§ WHAT THE TASK ASKS:
Count how many lines of the material below contain the string "Output", matching case exactly, and reply with that number alone.

§ DATA EXCERPTS:
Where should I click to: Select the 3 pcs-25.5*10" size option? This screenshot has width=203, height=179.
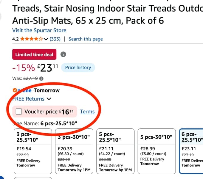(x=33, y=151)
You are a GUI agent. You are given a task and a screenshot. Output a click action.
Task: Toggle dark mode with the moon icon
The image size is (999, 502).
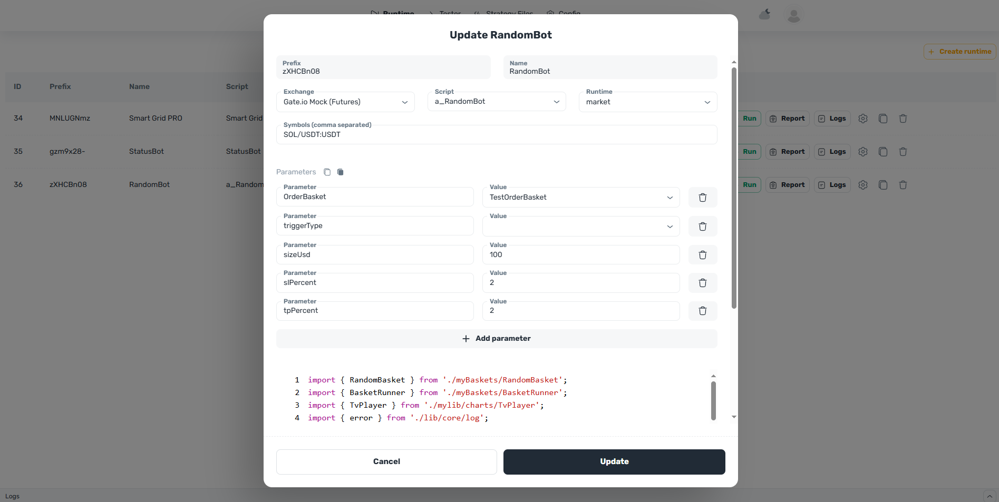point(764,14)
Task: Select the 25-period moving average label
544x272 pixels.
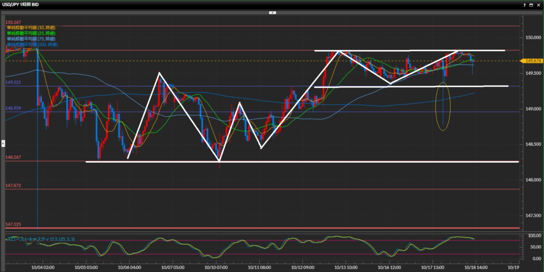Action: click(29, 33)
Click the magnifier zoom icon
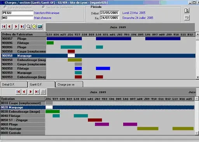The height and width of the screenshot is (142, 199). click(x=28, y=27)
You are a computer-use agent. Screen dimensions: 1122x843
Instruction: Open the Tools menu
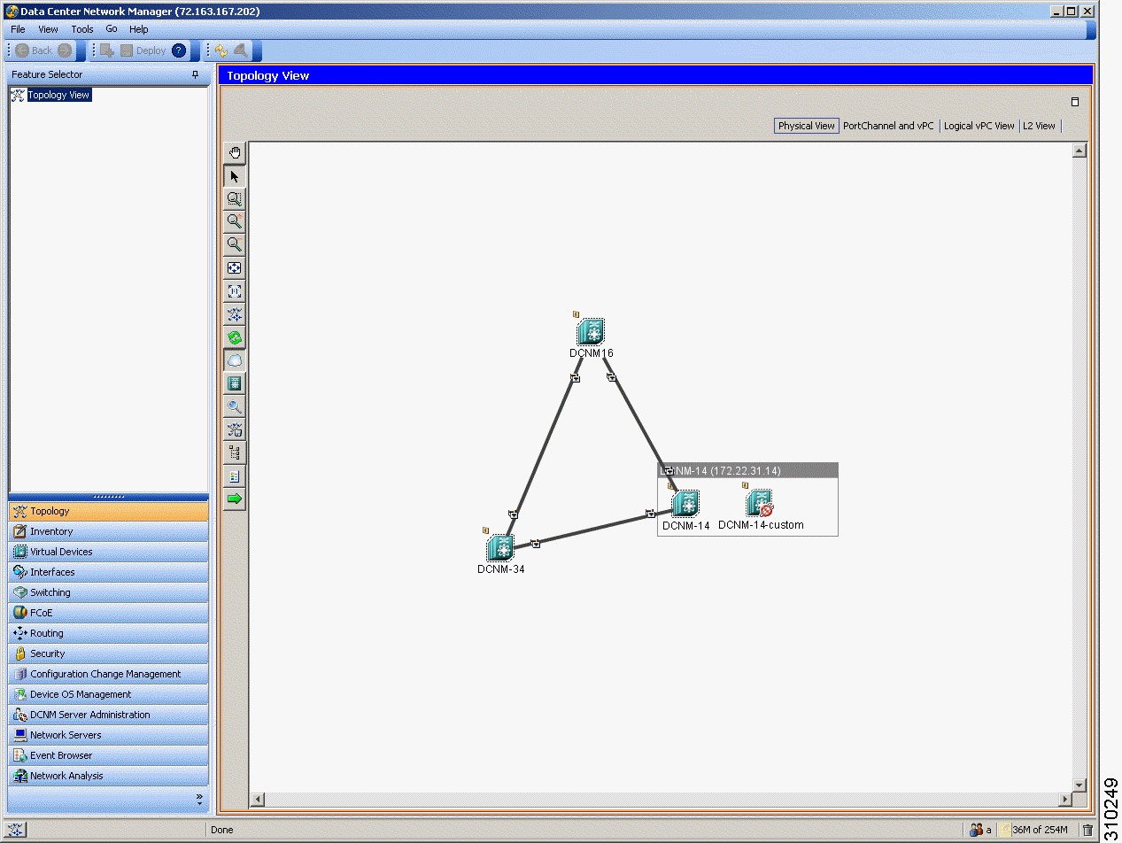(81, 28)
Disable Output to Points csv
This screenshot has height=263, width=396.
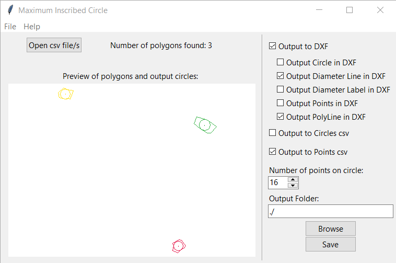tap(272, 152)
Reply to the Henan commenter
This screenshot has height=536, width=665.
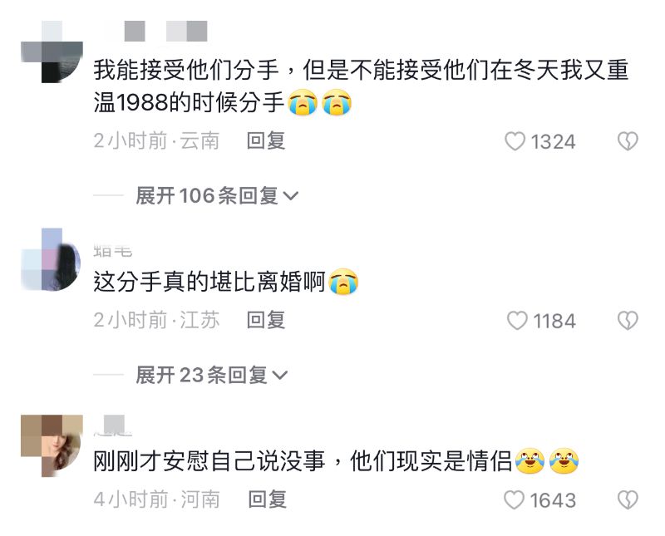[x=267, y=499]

§ RESULT BELOW:
2